##### Data supplied
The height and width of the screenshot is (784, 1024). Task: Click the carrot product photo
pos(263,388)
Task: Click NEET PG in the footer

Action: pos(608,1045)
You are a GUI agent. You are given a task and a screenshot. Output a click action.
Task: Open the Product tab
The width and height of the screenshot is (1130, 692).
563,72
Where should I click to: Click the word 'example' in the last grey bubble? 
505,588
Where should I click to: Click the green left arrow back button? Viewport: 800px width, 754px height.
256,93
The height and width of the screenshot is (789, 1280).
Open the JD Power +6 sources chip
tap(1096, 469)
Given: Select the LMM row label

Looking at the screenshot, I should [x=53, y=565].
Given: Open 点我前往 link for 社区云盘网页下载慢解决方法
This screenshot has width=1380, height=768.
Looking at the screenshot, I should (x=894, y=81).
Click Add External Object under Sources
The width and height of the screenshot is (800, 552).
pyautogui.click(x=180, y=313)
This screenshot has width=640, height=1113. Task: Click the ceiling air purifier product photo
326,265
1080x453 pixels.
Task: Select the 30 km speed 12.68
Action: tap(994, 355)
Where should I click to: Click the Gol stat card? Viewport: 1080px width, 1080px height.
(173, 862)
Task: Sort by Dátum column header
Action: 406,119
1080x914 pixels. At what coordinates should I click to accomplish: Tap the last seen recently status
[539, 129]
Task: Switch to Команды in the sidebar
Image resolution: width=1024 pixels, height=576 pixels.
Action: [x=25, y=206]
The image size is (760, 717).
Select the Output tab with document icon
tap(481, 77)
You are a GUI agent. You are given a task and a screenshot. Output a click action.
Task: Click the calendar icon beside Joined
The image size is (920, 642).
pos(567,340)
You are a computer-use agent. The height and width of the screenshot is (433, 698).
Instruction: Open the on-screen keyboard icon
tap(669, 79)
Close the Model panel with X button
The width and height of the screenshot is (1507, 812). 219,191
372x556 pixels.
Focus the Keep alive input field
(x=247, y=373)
##########
If a line falls between the first line of the entries and the line containing "Task: Switch to Команды in the sidebar", or is one of those two, restate it word for word; leave all other lines out.

_Exercise result_:
The height and width of the screenshot is (784, 1024). Task: Click the carrot product photo
pos(263,388)
Task: Click NEET PG in the footer

Action: pos(608,1045)
You are a GUI agent. You are given a task and a screenshot. Output a click action.
Task: Open the Product tab
The width and height of the screenshot is (1130, 692).
563,72
Where should I click to: Click the word 'example' in the last grey bubble? 
505,588
Where should I click to: Click the green left arrow back button? Viewport: 800px width, 754px height.
256,93
The height and width of the screenshot is (789, 1280).
Open the JD Power +6 sources chip
tap(1096, 469)
Given: Select the LMM row label

Looking at the screenshot, I should [x=53, y=565].
Given: Open 点我前往 link for 社区云盘网页下载慢解决方法
This screenshot has width=1380, height=768.
Looking at the screenshot, I should (x=894, y=81).
Click Add External Object under Sources
The width and height of the screenshot is (800, 552).
pyautogui.click(x=180, y=313)
This screenshot has width=640, height=1113. Task: Click the ceiling air purifier product photo
326,265
1080x453 pixels.
Task: Select the 30 km speed 12.68
Action: tap(994, 355)
Where should I click to: Click the Gol stat card? Viewport: 1080px width, 1080px height.
(173, 862)
Task: Sort by Dátum column header
Action: 406,119
1080x914 pixels. At what coordinates should I click to accomplish: Tap the last seen recently status
[539, 129]
Task: Switch to Команды in the sidebar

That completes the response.